Often, we come across brilliant ideas and concepts that offer game-changing, transformational promise, but fail to gain momentum and manifest as a mainstream, critical business practice. Model-based Testing (MBT) is one such area—based on the approach of using intuitive, visual models to enhance the efficiency and effectiveness of software and system testing. A fundamental shift from testing as we have known it, MBT essentially involves automating test case generation using models generated from requirements. The demand for Model-based Testing has remained rather limited, despite its promise of automation from the business process to test execution.
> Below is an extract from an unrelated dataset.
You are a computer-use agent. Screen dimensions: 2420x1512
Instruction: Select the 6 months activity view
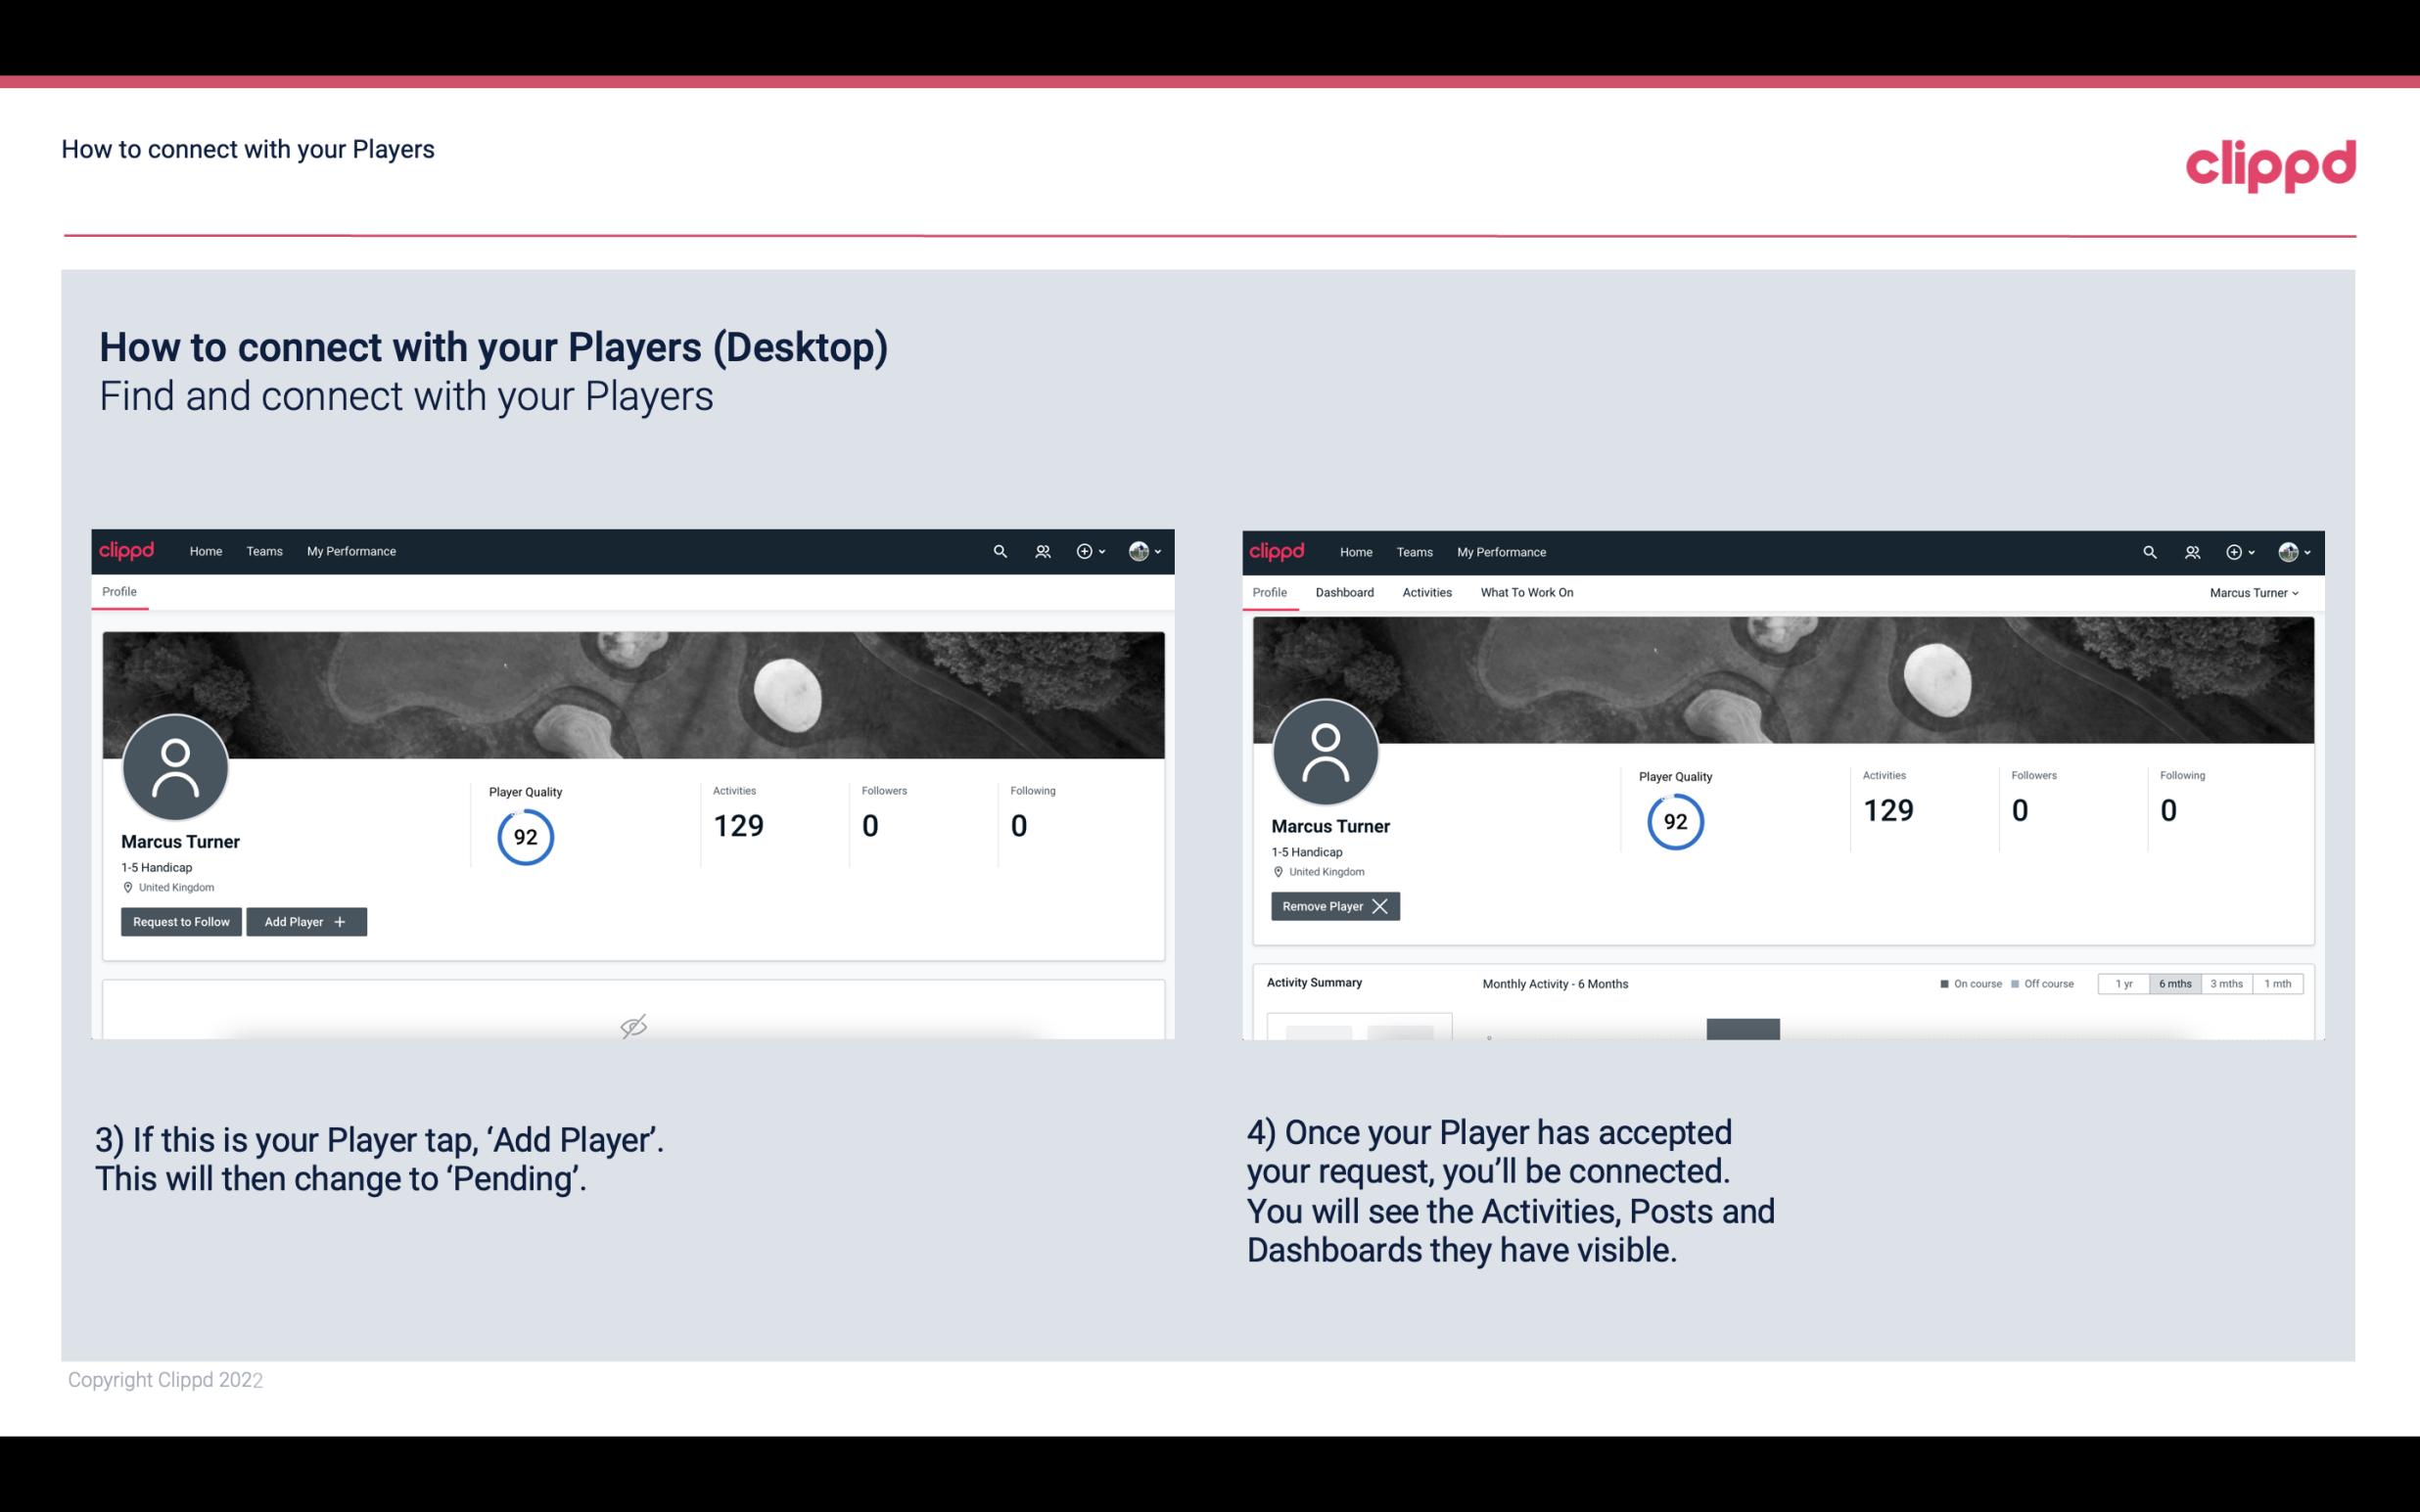tap(2172, 983)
The main deterrent possibly resides in the necessity of maintaining UML/non-UML diagrams on an ongoing basis.

The thought behind MBT is to have absolute control over the requirements and test coverage to ensure high quality and cost efficiencies. However, a significant number of test organizations have failed to grasp the true potential of the MBT approach despite its promise, and the maturity of modern tools and methods. Here, we take a look at some of the myths surrounding MBT:

Myth #1: Model-based Testing cannot handle complex real-world scenarios!

Truth: MBT offers multiple approaches to handle application complexity. At the outset, MBT doesn’t need to capture detailed system behavior and often, describing the model primarily from the testers’ point of view is sufficient to derive maximum benefits. Technological advancements and modern day tools and techniques allow testers to iteratively develop the model based on an intuitive approach. Moreover, as organizations create pre-built domain-based models that can be customized for the specific context of an application, it simplifies processes and complexities involved.

Myth#2: Testers do not have the necessary skills to adopt an MBT approach!

Truth: Nothing could be further from the truth. While MBT requires testers to think more from a business perspective, the learning curve is not steep. In fact, testers have been known to proactively adopt MBT tools and methodologies, as it allows them to be more productive, offer more value, and eliminate complexities of tediously writing test cases in long documents. Additionally, with more visual and intuitive techniques available today, collaboration between testers and business analysts is more streamlined, with clearly outlined functionalities to eliminate defects in requirements.

Myth#3: MBT is extremely effort-intensive!

Truth: Quite the contrary! The effort involved in creating test cases is dramatically reduced since it is an entirely automated process. By accurately collecting data, creating the model, and iterating it in collaboration with business analysts, users, and developers, testers can streamline and automate test case creation with up to 60% reduced effort. An additional outcome is that it simplifies making changes to the model to reflect a change in requirements and automatically regenerates the test suite again, from end-to-end.

Myth#4: MBT fails to integrate seamlessly with the existing tools landscape!

Truth: With technological advancements, today’s tools come with pre-built integration with almost all the popular test management platforms.

Myth#5: Any change in requirements typically in Agile and DevOps makes MBT complex and high-maintenance!

Truth: This is the most surprising myth given that the full potential of an MBT approach is best seen in a scenario of a change in requirements. This approach can curtail incompleteness and considerably improve the efficiency of testing and development in Agile and DevOps, while allowing testers to react to constantly changing user requirements. All and any changes have to be updated manually in traditional test case writing methods. But in an MBT environment, specific changes in UML/non-UML diagrams can be validated with the business users very quickly, and once done the entire test suite can be generated automatically.